Am Wassertorplatz ließ die BVG als Sofortmaßnahme gegen den nervenden Lärm eine Sprinkleranlage aufbauen. Bevor ein Zug durchfährt, werden die Gleise mit Wasser benetzt, gemischt mit Staub entsteht so ein „natürlicher“ Schmierfilm, der die Reibung zwischen Rad und Schiene und damit das Quietschen verringert. Solche Beregnungsanlagen hat die BVG zuvor bereits auf Viadukten am Schlesischen Tor (Linie U1) und an der Dennewitzstraße (Linie U2) bauen lassen. Die durchaus lärmmindernden Beregnungsanlagen haben aber zwei Nachteile: Sie sind teuer im Betrieb – schon allein durch den Wasserverbrauch entstehen Kosten von rund 10.000 Euro pro Jahr – und sie können nicht im Winter eingesetzt werden.

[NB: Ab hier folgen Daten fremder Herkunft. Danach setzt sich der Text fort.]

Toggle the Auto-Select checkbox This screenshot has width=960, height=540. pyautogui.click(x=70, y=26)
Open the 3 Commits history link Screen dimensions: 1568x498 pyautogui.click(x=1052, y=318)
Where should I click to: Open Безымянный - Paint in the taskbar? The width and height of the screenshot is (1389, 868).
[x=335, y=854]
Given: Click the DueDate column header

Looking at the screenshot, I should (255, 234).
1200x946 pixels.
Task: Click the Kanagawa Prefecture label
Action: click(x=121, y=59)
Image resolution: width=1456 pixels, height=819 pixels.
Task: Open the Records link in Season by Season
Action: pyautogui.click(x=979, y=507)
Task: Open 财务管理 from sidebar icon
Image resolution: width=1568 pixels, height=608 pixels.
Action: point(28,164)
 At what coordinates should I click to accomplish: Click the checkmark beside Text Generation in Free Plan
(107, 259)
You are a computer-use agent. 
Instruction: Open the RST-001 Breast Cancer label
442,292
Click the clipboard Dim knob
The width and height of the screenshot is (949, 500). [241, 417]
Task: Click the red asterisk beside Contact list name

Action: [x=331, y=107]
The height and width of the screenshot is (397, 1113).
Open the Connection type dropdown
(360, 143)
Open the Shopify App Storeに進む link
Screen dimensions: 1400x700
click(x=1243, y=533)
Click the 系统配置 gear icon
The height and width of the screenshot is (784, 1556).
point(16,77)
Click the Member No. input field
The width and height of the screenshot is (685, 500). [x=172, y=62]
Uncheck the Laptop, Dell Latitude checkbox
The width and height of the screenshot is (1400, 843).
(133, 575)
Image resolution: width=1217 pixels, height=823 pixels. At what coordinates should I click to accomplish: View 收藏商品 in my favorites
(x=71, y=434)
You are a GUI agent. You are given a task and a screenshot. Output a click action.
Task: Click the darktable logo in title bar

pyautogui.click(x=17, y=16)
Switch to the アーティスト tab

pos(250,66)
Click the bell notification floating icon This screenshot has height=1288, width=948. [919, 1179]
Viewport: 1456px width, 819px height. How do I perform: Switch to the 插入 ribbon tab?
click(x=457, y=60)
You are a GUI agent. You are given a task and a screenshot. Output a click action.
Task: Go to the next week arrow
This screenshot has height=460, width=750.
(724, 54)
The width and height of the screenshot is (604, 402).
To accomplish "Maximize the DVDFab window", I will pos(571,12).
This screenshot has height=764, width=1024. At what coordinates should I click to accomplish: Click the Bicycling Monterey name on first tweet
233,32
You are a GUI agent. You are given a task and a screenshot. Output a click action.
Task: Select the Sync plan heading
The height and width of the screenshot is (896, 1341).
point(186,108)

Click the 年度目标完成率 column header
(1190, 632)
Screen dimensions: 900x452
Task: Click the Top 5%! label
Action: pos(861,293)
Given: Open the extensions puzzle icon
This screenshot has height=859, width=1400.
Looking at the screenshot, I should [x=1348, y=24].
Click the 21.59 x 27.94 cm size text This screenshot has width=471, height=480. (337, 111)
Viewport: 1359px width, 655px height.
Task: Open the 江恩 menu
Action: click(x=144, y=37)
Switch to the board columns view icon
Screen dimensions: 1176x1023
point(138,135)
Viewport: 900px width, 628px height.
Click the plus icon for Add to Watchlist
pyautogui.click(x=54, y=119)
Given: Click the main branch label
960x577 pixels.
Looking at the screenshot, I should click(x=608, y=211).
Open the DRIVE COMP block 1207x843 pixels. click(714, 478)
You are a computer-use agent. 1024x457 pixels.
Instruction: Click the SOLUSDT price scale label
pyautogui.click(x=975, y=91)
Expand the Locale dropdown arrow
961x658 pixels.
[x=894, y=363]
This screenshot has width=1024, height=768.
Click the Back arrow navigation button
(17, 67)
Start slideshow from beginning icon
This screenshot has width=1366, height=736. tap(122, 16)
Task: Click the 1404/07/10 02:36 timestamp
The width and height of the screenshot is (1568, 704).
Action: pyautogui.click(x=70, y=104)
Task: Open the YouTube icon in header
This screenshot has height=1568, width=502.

Rettung im Kampf gegen das Quietschen soll nun ein elektronisch gesteuertes Schienenschmiersystem eines nordrhein-westfälischen Herstellers bringen. Das Besondere daran: Ausgelöst durch einen elektrischen Impuls eines herannahenden Zuges wird eine Pumpe in Gang gesetzt, die durch winzige Düsen eine sehr genau dosierte Menge Schmiermittel auf das Gleis aufbringt. Die weißliche Paste, deren Zusammensetzung der Hersteller geheim hält, soll die Vorgaben erfüllen, die sich bislang gemeinsam nicht erfüllen ließen. Einerseits schmiert sie den Schienenkopf und verhindert so das Quietschen, andererseits ist sie so zäh, dass der Zug beim Bremsen nicht ins Rutschen kommt. Die erste Schmieranlage – Kosten: etwa 15.000 Euro – soll ab Mitte September an der Zossener Straße (Höhe Patentamt) getestet werden. Der Kreuzberger Peter Eichborn wäre froh, wenn sich die neue Technik bewährte. Denn er wohnt nicht weit entfernt von der Teststrecke.